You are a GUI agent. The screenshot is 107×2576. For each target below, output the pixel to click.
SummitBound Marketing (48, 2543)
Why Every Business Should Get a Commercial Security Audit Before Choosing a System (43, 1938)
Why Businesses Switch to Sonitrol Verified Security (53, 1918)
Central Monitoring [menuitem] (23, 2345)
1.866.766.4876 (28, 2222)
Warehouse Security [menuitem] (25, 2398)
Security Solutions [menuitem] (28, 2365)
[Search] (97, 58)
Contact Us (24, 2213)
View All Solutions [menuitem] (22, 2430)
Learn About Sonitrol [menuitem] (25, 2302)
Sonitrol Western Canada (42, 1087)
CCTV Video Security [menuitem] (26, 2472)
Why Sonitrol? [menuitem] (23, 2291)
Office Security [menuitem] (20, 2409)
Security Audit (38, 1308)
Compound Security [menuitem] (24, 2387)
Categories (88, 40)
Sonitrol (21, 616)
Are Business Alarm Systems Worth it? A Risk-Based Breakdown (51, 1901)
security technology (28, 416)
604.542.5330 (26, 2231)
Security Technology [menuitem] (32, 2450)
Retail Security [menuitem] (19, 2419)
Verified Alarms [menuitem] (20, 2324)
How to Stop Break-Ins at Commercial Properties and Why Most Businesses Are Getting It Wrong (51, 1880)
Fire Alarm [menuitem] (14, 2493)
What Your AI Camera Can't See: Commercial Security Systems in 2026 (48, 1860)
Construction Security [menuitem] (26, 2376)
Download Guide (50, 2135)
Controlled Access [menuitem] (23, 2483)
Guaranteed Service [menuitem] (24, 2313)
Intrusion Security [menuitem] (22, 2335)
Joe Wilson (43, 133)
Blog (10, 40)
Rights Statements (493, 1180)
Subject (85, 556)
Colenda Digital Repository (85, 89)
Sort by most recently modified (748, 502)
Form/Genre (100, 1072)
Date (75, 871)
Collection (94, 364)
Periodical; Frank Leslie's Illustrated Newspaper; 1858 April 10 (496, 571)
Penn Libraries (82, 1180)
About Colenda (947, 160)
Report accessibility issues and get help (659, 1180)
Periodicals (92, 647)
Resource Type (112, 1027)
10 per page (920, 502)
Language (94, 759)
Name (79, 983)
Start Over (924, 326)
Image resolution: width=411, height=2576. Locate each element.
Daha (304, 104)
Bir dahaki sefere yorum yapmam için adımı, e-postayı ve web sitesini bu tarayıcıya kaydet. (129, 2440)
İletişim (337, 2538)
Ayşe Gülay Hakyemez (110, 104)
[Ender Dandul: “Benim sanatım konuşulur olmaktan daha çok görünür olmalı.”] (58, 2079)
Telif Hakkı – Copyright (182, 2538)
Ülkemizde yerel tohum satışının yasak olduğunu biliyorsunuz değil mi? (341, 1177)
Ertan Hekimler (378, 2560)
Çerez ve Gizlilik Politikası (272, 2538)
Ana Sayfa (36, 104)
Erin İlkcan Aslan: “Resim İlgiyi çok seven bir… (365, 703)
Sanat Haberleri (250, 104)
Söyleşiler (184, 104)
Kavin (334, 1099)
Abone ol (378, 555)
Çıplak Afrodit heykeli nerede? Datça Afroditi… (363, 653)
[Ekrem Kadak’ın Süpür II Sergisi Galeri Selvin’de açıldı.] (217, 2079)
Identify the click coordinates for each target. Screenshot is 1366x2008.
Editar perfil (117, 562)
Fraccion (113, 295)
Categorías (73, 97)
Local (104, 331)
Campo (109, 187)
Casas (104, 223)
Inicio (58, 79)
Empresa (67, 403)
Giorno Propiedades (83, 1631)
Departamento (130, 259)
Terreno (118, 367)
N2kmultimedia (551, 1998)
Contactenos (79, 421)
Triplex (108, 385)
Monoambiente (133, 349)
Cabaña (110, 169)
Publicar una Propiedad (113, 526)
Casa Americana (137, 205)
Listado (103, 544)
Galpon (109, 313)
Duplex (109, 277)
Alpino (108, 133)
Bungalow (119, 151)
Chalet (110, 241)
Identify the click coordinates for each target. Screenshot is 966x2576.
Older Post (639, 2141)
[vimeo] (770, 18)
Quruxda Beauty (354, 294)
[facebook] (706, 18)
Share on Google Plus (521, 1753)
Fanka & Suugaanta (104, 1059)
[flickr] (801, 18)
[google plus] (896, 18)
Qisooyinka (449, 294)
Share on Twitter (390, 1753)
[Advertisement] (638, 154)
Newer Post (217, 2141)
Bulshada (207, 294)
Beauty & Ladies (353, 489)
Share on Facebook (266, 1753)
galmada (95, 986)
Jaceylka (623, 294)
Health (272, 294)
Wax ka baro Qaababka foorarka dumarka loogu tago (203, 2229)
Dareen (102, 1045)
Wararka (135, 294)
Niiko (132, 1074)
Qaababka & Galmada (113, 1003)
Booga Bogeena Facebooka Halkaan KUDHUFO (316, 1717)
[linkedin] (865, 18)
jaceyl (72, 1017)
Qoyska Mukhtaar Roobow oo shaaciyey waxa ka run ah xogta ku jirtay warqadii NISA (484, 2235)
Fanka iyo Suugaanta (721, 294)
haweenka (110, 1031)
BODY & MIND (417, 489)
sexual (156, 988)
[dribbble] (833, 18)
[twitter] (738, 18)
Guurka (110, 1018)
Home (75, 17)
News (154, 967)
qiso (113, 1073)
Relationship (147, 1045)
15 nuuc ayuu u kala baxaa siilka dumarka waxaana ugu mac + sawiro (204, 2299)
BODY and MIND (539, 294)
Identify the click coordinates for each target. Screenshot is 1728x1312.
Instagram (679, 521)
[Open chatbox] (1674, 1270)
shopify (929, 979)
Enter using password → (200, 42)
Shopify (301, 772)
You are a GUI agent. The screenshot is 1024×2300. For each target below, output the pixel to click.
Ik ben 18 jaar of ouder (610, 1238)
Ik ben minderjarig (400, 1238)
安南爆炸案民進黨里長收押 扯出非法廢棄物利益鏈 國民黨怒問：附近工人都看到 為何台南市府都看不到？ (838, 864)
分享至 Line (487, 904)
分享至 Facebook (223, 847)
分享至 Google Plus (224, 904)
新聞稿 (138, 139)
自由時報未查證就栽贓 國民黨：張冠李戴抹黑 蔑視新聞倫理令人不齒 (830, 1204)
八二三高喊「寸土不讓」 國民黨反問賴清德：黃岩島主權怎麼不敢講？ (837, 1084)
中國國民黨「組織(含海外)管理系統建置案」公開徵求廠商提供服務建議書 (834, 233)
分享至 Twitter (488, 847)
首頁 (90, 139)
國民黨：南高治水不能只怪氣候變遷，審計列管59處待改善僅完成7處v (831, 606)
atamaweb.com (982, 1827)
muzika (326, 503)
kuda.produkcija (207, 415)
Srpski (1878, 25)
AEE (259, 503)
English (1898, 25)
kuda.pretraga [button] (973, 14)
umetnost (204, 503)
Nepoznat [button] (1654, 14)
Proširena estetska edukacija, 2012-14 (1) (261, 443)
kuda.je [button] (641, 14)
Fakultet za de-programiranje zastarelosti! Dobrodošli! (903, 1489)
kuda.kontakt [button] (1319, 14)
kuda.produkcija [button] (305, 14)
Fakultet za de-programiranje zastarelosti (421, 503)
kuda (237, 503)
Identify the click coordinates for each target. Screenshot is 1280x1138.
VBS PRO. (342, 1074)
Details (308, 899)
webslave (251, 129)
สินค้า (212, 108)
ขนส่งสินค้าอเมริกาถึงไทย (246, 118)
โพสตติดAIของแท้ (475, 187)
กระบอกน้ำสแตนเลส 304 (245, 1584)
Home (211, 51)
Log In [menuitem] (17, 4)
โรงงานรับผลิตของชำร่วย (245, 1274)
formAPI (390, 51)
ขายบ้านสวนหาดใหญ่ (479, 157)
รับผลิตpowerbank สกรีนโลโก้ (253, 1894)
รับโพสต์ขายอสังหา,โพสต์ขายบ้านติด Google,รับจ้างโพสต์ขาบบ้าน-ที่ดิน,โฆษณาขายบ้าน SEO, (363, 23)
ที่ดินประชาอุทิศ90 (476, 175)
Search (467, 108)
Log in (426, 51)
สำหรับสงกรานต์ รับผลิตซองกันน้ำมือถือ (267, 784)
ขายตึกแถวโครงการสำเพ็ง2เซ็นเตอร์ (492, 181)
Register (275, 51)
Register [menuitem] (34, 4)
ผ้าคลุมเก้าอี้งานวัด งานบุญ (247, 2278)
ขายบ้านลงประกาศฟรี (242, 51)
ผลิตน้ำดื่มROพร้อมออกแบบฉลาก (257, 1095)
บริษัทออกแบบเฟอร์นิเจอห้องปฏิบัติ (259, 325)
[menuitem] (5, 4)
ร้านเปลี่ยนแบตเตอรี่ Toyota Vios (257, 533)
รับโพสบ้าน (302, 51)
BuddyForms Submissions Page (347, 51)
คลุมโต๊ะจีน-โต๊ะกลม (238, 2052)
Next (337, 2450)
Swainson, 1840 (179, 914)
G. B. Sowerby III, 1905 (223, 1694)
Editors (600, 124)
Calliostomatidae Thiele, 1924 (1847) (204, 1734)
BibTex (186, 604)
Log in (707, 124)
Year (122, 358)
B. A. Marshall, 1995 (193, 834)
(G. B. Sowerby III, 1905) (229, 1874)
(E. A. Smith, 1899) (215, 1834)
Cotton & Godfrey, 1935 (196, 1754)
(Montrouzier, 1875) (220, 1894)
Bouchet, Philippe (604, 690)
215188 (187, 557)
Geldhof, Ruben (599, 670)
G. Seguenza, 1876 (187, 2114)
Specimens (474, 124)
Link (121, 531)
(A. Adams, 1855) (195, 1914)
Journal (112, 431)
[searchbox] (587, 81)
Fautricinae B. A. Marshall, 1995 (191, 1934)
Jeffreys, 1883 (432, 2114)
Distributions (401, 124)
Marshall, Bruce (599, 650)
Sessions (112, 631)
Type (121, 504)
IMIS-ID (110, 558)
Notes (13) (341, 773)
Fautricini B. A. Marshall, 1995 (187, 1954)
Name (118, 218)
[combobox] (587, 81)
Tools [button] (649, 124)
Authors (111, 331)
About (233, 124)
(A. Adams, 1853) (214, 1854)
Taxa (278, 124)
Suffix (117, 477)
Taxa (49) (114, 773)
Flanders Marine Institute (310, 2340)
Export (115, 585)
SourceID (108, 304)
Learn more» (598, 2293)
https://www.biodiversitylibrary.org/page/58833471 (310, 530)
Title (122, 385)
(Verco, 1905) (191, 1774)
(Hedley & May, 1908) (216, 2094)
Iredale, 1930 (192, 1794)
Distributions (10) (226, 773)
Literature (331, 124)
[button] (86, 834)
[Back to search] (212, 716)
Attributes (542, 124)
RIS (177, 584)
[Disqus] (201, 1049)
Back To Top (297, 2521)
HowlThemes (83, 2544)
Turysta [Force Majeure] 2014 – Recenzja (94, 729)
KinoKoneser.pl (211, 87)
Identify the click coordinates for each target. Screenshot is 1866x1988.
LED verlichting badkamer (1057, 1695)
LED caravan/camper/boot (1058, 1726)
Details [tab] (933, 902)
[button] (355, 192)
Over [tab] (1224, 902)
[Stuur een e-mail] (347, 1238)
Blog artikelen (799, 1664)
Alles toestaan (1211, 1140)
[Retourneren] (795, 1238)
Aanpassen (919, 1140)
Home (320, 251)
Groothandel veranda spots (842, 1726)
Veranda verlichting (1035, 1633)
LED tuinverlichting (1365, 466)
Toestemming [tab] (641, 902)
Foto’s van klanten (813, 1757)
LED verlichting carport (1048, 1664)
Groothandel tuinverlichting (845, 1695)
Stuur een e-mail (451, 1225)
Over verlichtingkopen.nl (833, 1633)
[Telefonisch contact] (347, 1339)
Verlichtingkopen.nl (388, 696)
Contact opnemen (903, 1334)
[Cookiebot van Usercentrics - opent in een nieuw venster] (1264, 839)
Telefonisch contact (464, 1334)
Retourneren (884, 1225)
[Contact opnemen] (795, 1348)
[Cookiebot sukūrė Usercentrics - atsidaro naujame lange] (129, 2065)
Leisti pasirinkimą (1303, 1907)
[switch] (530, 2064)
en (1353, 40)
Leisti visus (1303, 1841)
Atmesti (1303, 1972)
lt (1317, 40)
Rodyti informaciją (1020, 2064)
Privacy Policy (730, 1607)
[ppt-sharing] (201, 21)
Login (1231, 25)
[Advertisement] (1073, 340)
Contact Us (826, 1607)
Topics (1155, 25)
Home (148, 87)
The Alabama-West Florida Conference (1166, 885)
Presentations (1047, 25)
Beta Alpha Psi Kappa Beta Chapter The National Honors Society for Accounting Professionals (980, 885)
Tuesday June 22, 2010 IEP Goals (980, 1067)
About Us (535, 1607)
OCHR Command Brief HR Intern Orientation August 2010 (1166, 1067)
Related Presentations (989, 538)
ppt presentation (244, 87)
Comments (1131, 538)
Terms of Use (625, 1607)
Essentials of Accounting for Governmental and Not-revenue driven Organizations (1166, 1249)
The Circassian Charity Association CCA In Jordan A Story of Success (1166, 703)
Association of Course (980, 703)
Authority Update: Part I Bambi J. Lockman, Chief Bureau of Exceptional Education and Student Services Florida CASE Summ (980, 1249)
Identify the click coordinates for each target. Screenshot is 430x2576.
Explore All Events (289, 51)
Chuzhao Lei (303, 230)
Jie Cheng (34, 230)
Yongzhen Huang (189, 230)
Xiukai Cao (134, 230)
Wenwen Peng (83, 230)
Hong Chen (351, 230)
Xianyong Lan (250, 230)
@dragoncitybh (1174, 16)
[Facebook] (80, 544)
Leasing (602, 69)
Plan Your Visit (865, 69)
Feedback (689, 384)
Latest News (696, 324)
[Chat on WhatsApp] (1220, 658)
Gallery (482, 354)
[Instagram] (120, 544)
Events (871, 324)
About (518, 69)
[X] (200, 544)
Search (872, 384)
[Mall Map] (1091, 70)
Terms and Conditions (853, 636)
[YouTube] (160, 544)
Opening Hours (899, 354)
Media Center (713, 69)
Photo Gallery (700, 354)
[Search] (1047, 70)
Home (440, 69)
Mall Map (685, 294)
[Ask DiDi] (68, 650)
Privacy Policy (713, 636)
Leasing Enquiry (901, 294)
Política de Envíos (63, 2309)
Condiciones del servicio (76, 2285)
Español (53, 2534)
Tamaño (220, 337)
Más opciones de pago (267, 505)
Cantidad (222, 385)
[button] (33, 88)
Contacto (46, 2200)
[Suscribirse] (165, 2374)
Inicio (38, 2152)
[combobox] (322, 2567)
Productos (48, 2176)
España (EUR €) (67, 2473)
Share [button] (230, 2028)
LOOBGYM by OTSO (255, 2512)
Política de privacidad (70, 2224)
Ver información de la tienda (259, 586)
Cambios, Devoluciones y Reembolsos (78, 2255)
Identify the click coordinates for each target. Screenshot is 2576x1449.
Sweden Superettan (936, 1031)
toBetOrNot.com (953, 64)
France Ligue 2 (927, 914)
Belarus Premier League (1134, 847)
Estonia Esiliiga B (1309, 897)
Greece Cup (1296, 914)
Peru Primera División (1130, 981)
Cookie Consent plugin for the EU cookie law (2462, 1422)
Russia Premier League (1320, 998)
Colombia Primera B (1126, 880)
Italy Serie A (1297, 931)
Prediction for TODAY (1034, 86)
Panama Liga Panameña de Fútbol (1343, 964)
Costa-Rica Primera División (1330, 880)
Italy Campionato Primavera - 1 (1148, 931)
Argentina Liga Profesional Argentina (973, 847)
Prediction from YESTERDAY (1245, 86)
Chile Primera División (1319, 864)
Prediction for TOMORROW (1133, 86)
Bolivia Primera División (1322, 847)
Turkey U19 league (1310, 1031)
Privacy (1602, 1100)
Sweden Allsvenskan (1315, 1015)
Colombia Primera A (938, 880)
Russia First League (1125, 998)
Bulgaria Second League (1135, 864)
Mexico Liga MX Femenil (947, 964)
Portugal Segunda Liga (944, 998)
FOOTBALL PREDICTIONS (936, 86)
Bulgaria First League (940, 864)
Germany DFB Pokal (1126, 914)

--*--

Exercise prompt =>
Every line of the material above that includes the string "Privacy" is required.

Written response =>
Privacy Policy (730, 1607)
Privacy Policy (713, 636)
Privacy (1602, 1100)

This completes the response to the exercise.